* [What you will do]:
Please state how many lines in the records below contain the word "pixel", giving only the number.

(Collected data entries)
····················

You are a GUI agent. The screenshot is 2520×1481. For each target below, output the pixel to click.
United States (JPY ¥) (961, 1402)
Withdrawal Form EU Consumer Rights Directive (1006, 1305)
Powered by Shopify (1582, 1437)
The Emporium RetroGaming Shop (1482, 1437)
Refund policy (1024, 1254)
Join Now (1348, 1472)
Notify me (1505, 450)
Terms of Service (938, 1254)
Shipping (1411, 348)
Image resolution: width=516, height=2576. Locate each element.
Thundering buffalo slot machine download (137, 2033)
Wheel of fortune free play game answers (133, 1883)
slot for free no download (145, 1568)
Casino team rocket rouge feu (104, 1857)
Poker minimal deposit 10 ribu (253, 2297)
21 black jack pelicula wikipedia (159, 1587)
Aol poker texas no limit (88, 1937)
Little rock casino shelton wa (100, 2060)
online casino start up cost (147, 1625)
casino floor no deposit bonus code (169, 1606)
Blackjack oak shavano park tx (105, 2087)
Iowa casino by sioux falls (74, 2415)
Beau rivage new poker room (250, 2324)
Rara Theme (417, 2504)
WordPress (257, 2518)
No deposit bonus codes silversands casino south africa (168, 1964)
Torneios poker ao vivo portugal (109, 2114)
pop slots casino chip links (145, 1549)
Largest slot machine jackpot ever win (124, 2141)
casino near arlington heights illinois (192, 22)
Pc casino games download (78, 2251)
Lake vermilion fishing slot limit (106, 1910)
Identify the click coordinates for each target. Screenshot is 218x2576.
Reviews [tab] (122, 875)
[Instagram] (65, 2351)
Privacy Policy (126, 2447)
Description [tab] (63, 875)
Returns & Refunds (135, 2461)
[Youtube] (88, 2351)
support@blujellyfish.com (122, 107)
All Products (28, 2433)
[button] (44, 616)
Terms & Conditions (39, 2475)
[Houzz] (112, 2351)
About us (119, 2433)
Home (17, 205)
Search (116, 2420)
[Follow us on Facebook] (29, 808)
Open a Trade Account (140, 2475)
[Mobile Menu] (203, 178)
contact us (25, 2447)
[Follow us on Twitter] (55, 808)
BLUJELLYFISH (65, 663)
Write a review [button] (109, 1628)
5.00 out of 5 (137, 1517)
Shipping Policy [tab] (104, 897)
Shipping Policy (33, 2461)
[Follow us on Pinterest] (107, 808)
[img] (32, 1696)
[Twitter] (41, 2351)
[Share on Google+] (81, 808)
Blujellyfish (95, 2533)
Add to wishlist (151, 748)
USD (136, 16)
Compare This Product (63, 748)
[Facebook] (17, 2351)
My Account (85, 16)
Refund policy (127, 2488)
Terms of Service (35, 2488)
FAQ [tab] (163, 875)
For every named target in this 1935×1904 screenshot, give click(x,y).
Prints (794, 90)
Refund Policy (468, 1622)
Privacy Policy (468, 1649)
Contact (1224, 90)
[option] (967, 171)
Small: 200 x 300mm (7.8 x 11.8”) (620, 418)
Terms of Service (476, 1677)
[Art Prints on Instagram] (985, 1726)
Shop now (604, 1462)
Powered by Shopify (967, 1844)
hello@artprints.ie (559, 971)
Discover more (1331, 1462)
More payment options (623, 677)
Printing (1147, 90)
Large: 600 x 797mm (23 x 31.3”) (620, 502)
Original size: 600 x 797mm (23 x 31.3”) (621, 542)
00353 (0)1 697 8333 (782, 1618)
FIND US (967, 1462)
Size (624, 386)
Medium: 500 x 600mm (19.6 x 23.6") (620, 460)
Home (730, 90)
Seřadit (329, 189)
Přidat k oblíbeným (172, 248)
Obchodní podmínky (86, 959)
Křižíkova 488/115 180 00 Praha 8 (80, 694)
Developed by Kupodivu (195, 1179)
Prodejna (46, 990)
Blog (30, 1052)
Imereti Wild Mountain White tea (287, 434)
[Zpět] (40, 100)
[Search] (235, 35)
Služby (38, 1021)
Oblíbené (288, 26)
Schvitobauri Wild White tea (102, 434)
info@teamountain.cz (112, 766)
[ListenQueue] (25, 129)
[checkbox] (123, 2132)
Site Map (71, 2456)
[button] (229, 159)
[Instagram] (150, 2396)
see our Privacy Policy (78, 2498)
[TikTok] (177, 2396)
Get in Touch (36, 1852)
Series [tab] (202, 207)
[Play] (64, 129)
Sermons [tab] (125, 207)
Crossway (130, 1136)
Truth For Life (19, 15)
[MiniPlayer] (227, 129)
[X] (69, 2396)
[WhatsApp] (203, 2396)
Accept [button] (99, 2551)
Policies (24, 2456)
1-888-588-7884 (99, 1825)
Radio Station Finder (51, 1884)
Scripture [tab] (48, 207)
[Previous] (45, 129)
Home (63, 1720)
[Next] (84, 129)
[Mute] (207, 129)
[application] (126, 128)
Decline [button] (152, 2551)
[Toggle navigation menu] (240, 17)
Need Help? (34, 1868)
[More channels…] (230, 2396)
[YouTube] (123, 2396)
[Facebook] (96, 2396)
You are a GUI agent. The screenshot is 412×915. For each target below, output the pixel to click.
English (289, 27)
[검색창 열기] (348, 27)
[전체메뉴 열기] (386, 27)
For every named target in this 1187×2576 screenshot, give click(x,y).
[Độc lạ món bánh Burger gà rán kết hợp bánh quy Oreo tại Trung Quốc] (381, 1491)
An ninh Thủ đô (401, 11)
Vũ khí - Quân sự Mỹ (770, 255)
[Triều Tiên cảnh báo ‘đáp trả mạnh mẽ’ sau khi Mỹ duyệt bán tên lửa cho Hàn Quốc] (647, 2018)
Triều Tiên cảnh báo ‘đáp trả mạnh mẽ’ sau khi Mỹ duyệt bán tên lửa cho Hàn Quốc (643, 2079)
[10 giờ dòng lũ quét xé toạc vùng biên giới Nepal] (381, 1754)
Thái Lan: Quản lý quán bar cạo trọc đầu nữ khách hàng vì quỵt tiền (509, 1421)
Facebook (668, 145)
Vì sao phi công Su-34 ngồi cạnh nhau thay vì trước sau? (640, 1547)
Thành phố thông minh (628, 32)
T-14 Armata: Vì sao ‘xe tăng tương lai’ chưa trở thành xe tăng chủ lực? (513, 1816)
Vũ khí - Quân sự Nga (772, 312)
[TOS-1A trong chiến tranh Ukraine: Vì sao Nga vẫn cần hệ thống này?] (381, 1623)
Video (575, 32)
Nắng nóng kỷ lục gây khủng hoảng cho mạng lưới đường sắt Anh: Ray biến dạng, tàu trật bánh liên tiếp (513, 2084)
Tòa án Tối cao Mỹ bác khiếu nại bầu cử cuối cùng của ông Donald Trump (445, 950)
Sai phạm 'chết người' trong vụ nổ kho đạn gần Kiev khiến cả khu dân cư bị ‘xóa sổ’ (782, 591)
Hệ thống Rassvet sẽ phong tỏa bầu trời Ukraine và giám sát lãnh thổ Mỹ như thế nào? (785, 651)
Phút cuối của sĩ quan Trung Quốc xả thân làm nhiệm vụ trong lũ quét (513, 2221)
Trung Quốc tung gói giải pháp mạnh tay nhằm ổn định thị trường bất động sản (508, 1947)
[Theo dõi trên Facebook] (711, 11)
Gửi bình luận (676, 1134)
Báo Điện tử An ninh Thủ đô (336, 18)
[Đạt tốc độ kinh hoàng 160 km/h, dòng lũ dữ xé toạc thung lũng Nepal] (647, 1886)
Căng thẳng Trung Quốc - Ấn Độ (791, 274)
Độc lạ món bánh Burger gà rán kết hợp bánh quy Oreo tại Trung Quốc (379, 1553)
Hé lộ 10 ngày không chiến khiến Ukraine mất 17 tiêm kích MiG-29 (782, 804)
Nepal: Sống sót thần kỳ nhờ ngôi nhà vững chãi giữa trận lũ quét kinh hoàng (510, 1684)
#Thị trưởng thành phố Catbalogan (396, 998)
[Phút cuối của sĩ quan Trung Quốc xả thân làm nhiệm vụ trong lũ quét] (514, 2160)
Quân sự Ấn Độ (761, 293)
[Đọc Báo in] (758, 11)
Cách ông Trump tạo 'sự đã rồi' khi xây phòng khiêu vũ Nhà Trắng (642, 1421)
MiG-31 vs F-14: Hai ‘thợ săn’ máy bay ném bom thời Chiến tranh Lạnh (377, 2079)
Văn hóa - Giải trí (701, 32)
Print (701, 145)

····················

* [Exercise solution]:
2